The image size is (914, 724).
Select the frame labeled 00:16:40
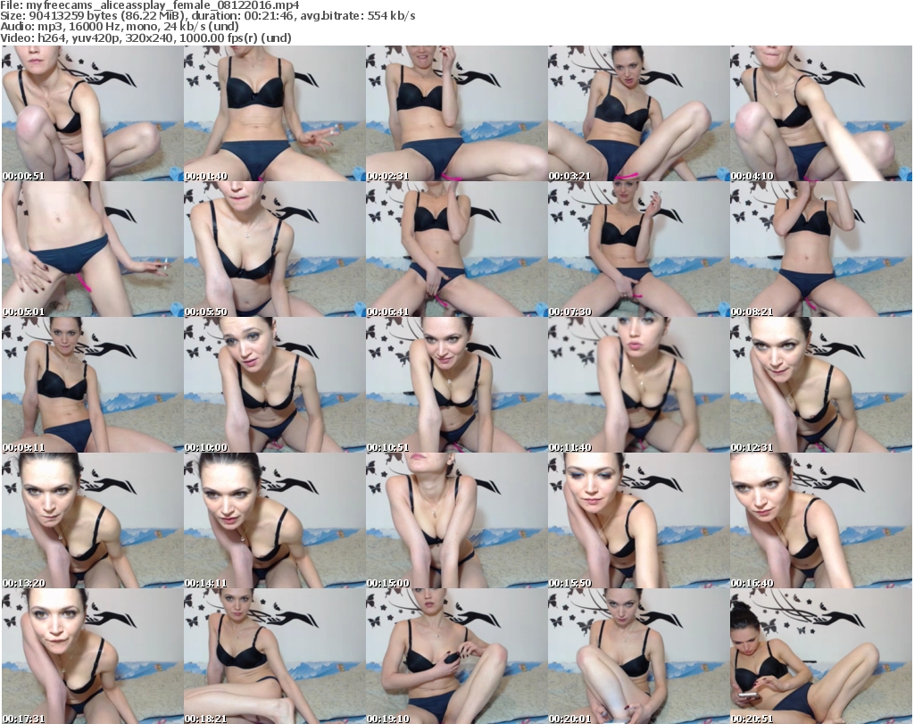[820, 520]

--

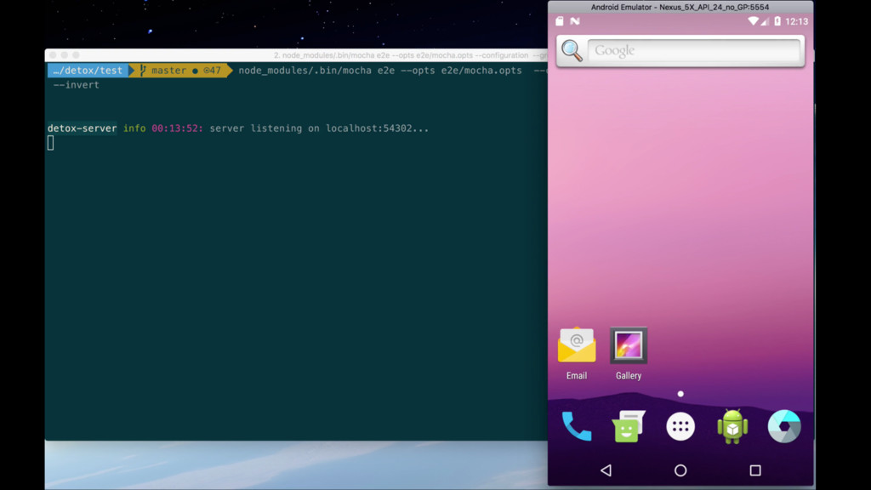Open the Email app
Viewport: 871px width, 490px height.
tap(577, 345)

* * *

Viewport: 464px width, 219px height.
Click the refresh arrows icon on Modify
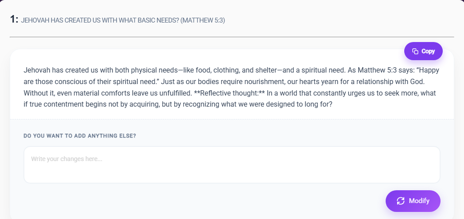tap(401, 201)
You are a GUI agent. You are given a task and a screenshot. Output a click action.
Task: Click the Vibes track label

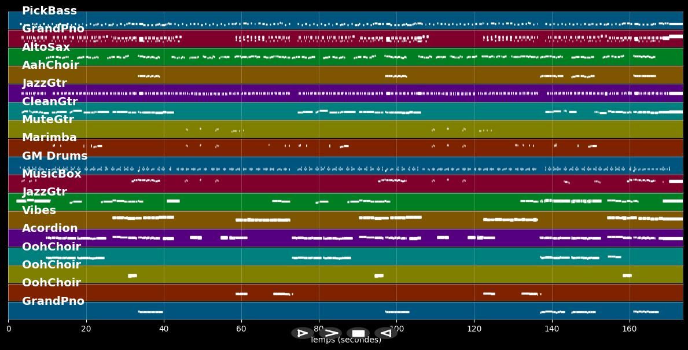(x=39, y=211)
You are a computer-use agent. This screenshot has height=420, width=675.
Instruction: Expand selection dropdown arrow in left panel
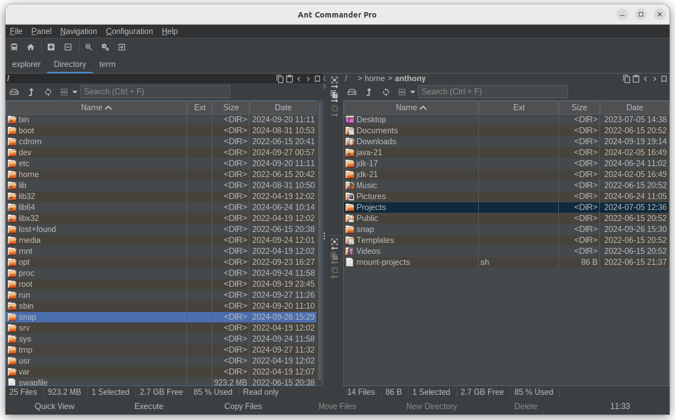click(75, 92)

**WHAT THE TASK ASKS**
Copy every single line of the material above that holds "agent".

**EXERCISE SOLUTION**
You are a GUI agent. You are given a task and a screenshot. Output a click action.
You are a computer-use agent. This screenshot has height=420, width=675.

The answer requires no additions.